Puspita1973Avatar border
TS
Puspita1973
KUMPULAN CERPEN HOROR: SUARA DARI MAKAM TUA
KISAH NYATA

Radar Solo

Dalam sebuah rumah berdinding kayu dengan banyak jendela kami tinggal. Di depan rumah berdiri kokoh sebuah pohon mangga yang berdaun cukup lebat, di samping jambu biji yang buahnya terasa lama sekali matang, dan belakang rumah asam Jawa. Sementara di kiri dan kanan rumah ditanami lamtoro. Ibu saya sangat menyukai buah tanaman itu. Untuk campuran membuat masakan tradisional.
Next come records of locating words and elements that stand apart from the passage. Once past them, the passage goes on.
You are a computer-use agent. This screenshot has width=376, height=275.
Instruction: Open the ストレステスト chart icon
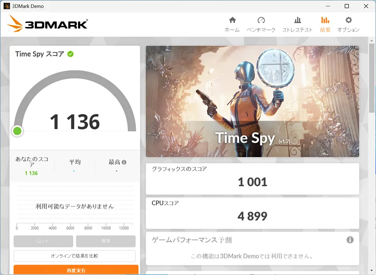[298, 20]
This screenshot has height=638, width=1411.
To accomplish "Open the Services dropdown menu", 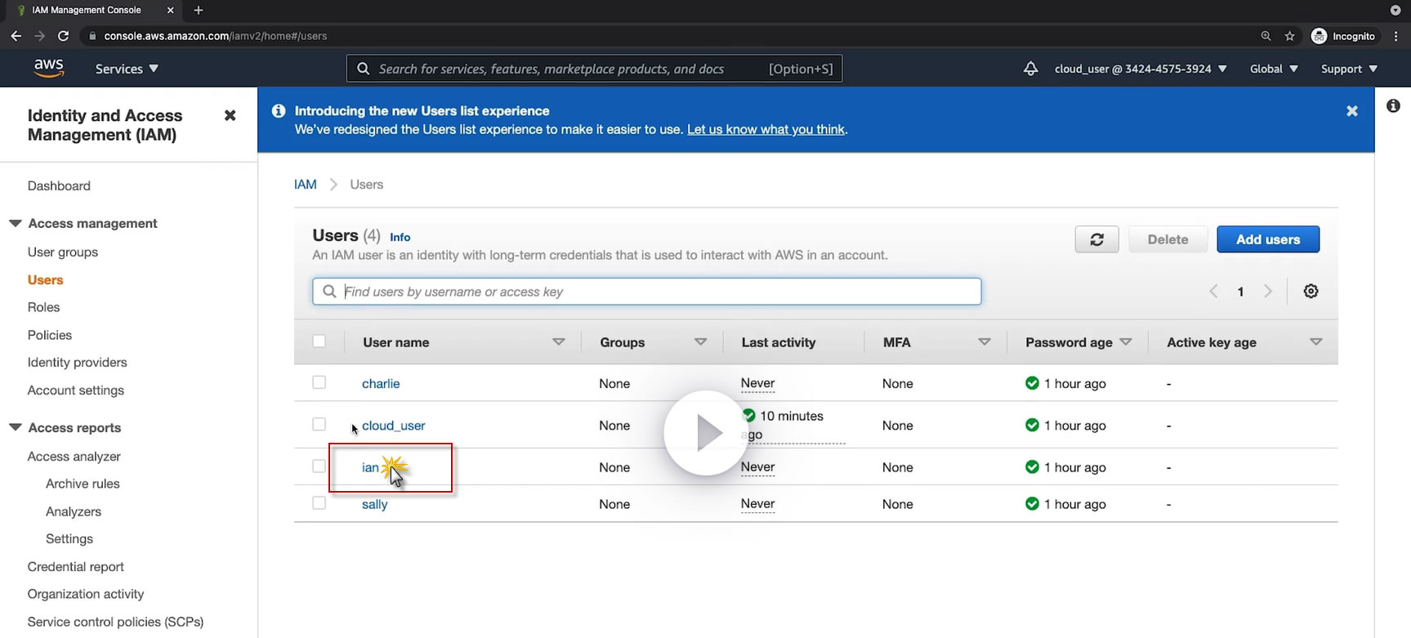I will 127,69.
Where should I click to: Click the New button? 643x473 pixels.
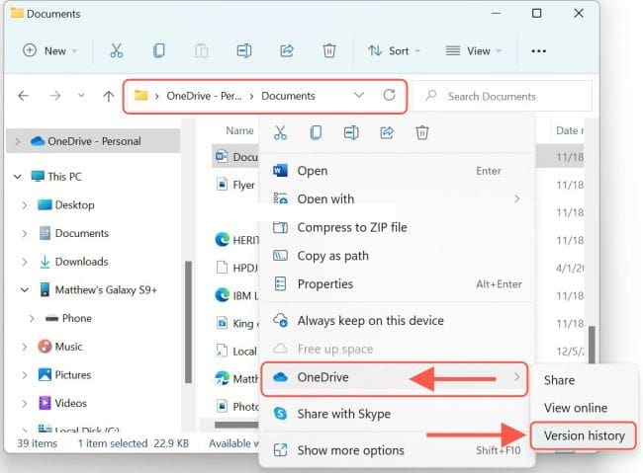tap(46, 50)
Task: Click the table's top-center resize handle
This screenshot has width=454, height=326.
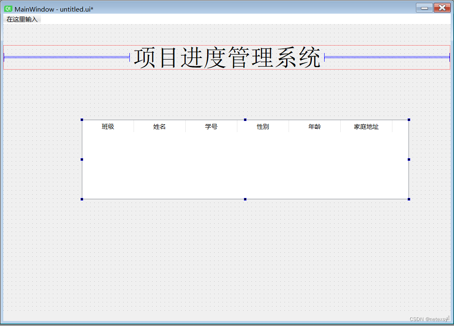Action: (x=246, y=120)
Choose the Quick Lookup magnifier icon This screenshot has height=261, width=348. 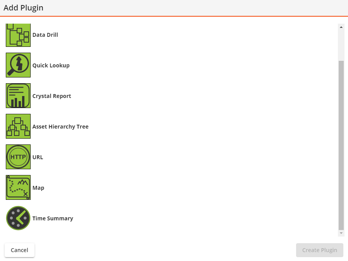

Rumahku adalah surgaku. Begitulah. Dari dan sini beberapa kisah cerita saya yang "ugh" tersimpan.

Saat itu umur saya baru sembilan tahunan. Tepatnya kelas empat SD. Sedangkan adik saya, kelas satu. Kami berbeda tiga tahun.

Kami hanya tinggal bertiga. Dari Senin sampai Sabtu, Ibu saya bekerja dari jam setengah tujuh pagi hingga lima sore. Walaupun di rumah hanya berdua tanpa pengawasan orang dewasa, saya dan adik tetap hidup normal layaknya anak lain sebaya. Tak pernah merasa kekurangan kasih sayang, perhatian dan yang sejenis dengan itu. Namanya juga anak-anak. Selalu bahagia. Bermain dan bermain itulah dunia saya.


99oo

Siang itu, saya bersama adik dan beberapa teman sedang bercengkrama di sekitar sumur yang diperuntukkan umum, meski sebenarnya milik pribadi tetangga sebelah rumah yang sangat baik hati. Saat itu belum ada PDAM. Dan, ketika musim kemarau, semua orang biasa mengambil air di sumur itu.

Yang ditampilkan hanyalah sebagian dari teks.